Kamusal Çevrede Sanatsal Kirlilik

Bu bildiride, sanat ve çevre ilişkileri iki ana düşünce ekseninde ele alınmıştır. Bunlardan birincisi, elit ve popüler kültür arasındaki sistematik ayrımın çökmesiyle birlikte ortaya çıkan çarpık sanat ve yapılaşma anlayışını, ikincisi de bu çöküş sürecine karşı bugüne kadar duyarsız kalabilen bir sanat ve eğitim kadrosunu yetiştiren sanat kurumlarımızı sorgulamaktadır.

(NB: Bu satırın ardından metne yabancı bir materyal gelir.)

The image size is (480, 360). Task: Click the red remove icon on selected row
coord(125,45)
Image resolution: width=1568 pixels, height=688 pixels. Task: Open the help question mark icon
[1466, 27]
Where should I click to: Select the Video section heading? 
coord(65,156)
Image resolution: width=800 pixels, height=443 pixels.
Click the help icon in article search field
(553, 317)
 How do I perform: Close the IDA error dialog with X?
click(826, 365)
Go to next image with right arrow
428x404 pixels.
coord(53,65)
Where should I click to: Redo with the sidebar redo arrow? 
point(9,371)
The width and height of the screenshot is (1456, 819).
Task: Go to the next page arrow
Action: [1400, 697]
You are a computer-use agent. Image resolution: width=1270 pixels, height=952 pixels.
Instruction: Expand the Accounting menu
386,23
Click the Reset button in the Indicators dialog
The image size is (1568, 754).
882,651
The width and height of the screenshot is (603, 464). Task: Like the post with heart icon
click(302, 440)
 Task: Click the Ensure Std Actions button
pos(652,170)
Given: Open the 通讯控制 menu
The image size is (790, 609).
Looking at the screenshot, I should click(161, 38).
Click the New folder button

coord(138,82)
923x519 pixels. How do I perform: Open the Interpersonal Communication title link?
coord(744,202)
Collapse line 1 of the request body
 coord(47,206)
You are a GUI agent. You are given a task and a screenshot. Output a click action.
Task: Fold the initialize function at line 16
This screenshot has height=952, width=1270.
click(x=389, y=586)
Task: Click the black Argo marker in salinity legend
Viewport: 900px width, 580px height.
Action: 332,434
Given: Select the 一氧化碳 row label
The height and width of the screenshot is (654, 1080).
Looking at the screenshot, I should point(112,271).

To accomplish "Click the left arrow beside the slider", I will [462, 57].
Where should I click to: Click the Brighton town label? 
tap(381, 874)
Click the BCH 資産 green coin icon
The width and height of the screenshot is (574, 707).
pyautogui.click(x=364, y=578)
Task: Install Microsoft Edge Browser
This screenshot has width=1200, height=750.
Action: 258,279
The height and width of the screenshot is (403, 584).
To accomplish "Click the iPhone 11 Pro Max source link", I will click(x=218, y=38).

Öte yandan burada, sanat ve çevre ilişkilerine, popüler kültür, ideoloji ve toplumsal düzenin maddi ve siyasal temeleri açısından bakılmıştır. Buna koşut olarak bildiri metninde “sanat”, bir duygunun anlatımında kullanılan yöntemlerin tümünü kapsayan çok geniş bir kavram biçiminde ele alınmıştır. “İdeoloji” kavramının açılımı, sistematik bir fikir yapısı veya anlatısı değildir. Bildiri metninde “ideoloji” Marksist kuramın öngördüğü biçimde gerçekleri olduğu gibi yansıtmayan bir fikir yapısı (Mardin,1982) biçiminde kullanılmaktadır.”Popüler kültür” ün tanımlanmasına gelince bu daha çok, yığınların beğenisine uygun , gelenek durumundaki her türlü yaşayış düşünce ve sanat varlıklarını kapsayan bir kavramdır.

Türkiye’de sanatın (aslında sanat olmayıp , sanat olarak topluma sunulan garip birtakım şeylerin) estetik bir kirliliğe yol açtığını iddia etmek pek alışılagelmiş bir durum değildir. Ancak, özellikle azgelişmiş ülkelerin kentsel alan ve turistik yörelerinde olduğu gibi ülkemizde de aşağı yukarı son otuz yıldan bu yana otaya çıkan gelişmeler bu özeleştiriyi doğrulamaktadır. Ne maksatla yapıldığı pek belli olmayan, çevre ile aralarında hiçbir karşıtlık ve bütünlük ilişkisi kuramayan birtakım üç boyutlu nesneler, anatomik özellekleriyle insanı dehşete düşüren garip heykeller, kitsch veya yeniden türeme figür oluşumlarından yansımalarÉ

Bu türden birtakım “psudo-artistik” çalışmalara, sadece kişisel malikânelerde veya özel mülkiyet alanlarında değil özellikle kamu mekânlarında da sıkça rastlanması ilginçtir. Örneğin, Neo-Klasik tarzda inşa edilmiş, kendi yapı elemanlarının içsel ölçü, oran ve orantısındaki bütünlüğü ve çevresel düzeniyle insanda büyük bir hayranlık duygusu uyandıran, olağanüstü güzellikteki bir binanın önüne, tarzı ve sanatsal problematiği belli olmayan, kendi içinde dengesiz , anatomik yapı yönüyle kusurlu, sıradan bir anıt dikiebilmekte; turistik yörelerimizin en gözde alanlarında, sadece mitleştirici ilişkiler yönüyle halka hitabeden, sanat pratiği yönüyle estetik kaygının hiçbir biçimini dışavurmayan basmakalıp heykel oluşumlarına yer verilebilmektedir.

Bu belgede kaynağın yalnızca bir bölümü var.